Algum tempo hesitei se devia abrir estas memórias pelo princípio ou pelo fim, isto é, se poria em primeiro lugar o meu nascimento ou a minha morte. Suposto o uso vulgar seja começar pelo nascimento, duas considerações me levaram a adotar diferente método: a primeira é que eu não sou propriamente um autor defunto, mas um defunto autor, para quem a campa foi outro berço; a segunda é que o escrito ficaria assim mais galante e mais novo. Moisés, que também contou a sua morte, não a pôs no introito, mas no cabo: diferença radical entre este livro e o Pentateuco.
Dito isto, expirei às duas horas da tarde de uma sexta-feira do mês de agosto de 1869, na minha bela chácara de Catumbi. Tinha uns sessenta e quatro anos, rijos e prósperos, era solteiro, possuía cerca de trezentos contos e fui acompanhado ao cemitério por onze amigos.

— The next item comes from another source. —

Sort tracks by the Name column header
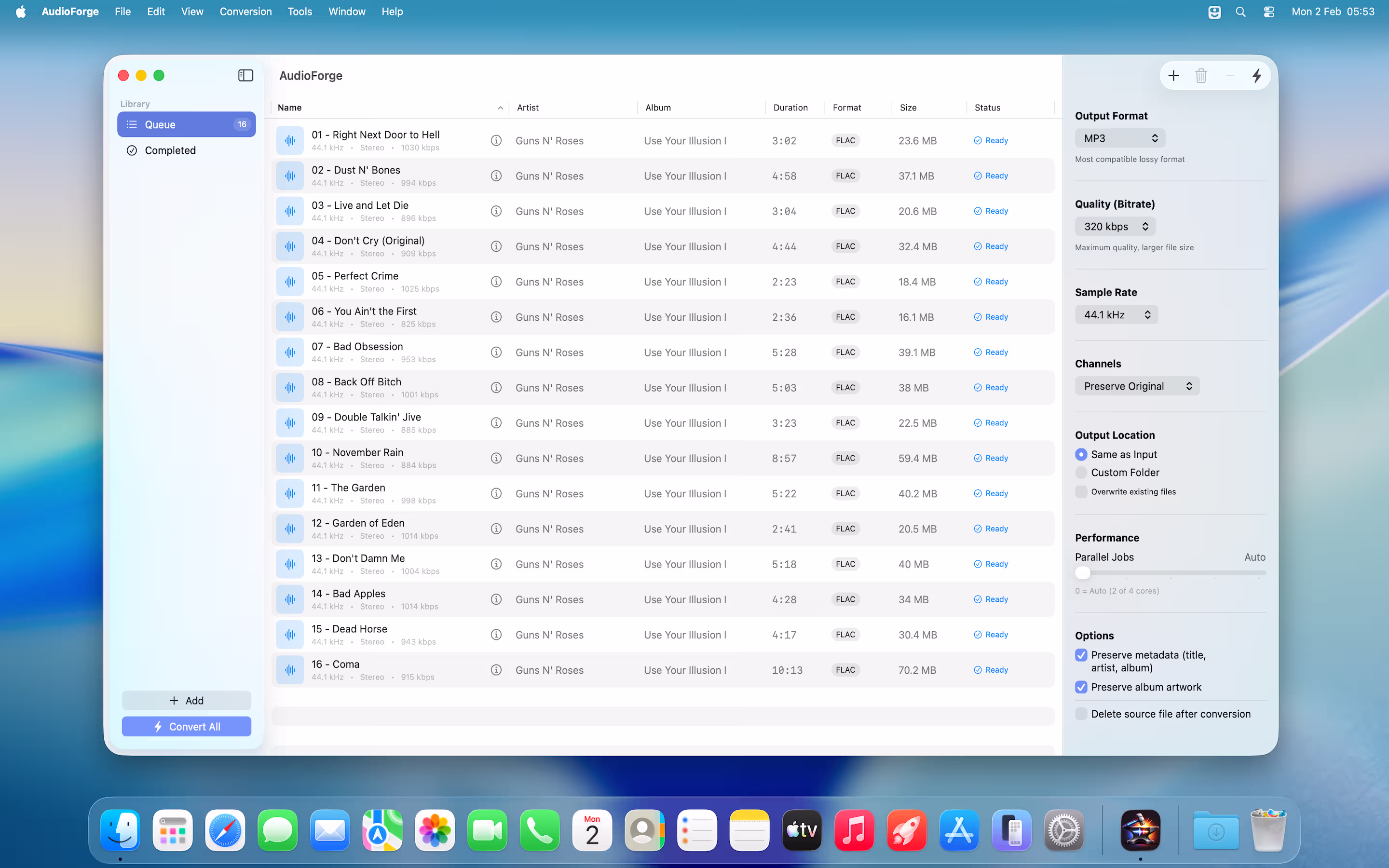 tap(289, 108)
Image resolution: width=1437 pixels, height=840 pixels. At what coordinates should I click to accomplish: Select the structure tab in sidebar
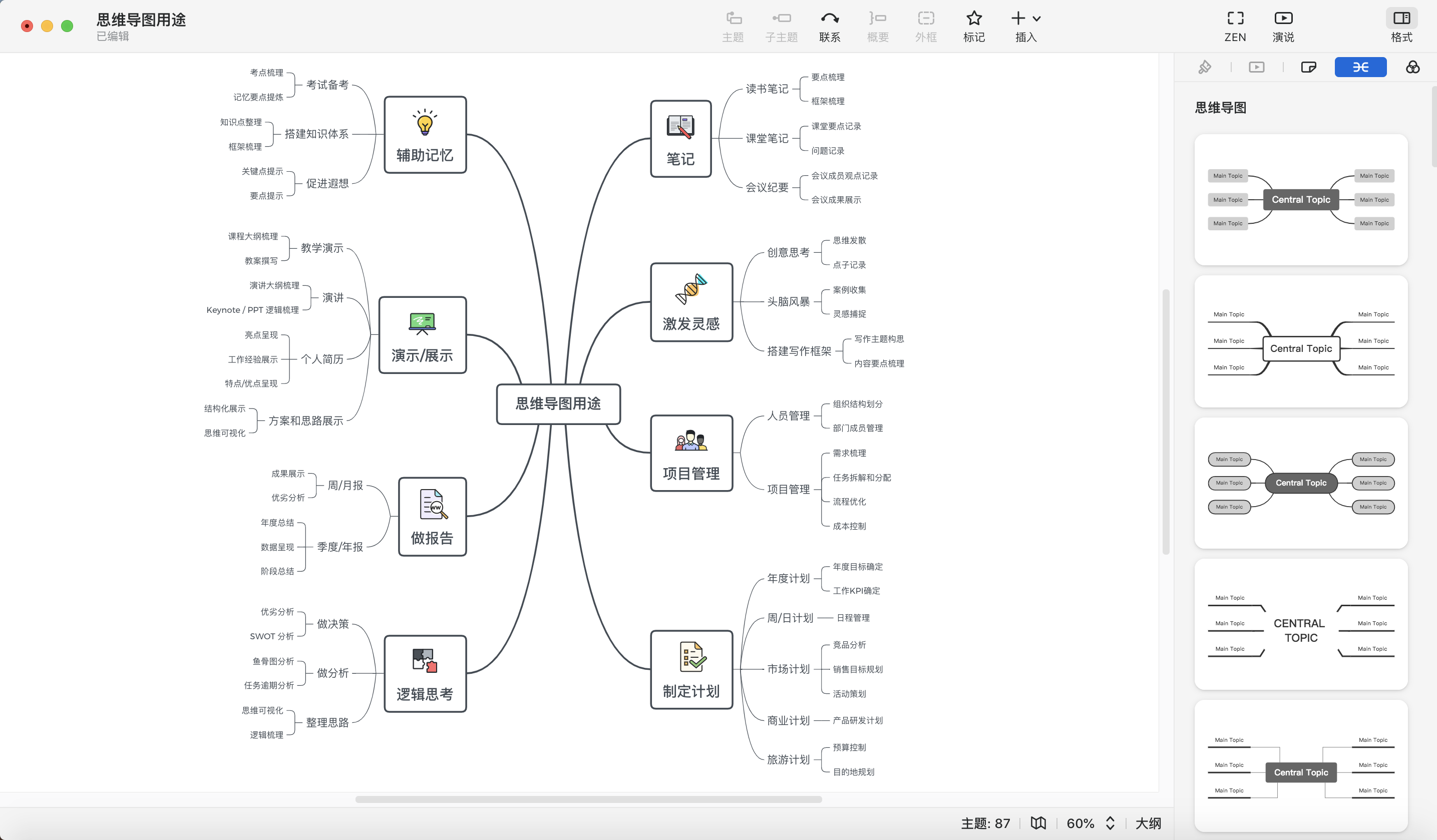coord(1360,67)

Machado de Assis, Memórias póstumas de Brás Cubas.
Ao configurar as Memórias póstumas de Brás Cubas como narrativa em primeira pessoa,
conforme se verifica no trecho, Machado de Assis
deu um passo decisivo em direção ao Realismo, adotando os procedimentos mais típicos
dessa escola.
visa a criticar o subjetivismo romântico e os excessos sentimentalistas em que este incorrera.
deu a palavra ao proprietário escravista e rentista brasileiro do Oitocentos, para que ele
próprio exibisse sua desfaçatez.
parodia as Memórias de um sargento de milícias, retomando o registro narrativo que as
caracterizava.
confere confiabilidade aos juízos do narrador, uma vez que este conhece os acontecimentos
de que participou.
Nesse excerto das Memórias póstumas de Brás Cubas, destaca-se o narrador em primeira pessoa que, de maneira satírica e irônica, inicia suas memórias contando sua própria morte antes do nascimento. Machado de Assis constrói, assim, uma narrativa que ironiza convenções literárias e inova em estrutura. Dentre as opções apresentadas, percebe-se que a obra parodia maneiras tradicionais de escrita memorialística, como a presente em Memórias de um sargento de milícias. Então, a resposta apropriada é a alternativa (D), ao evidenciar o uso de um expediente narrativo cômico e brincalhão na perspectiva de um suposto "defunto autor".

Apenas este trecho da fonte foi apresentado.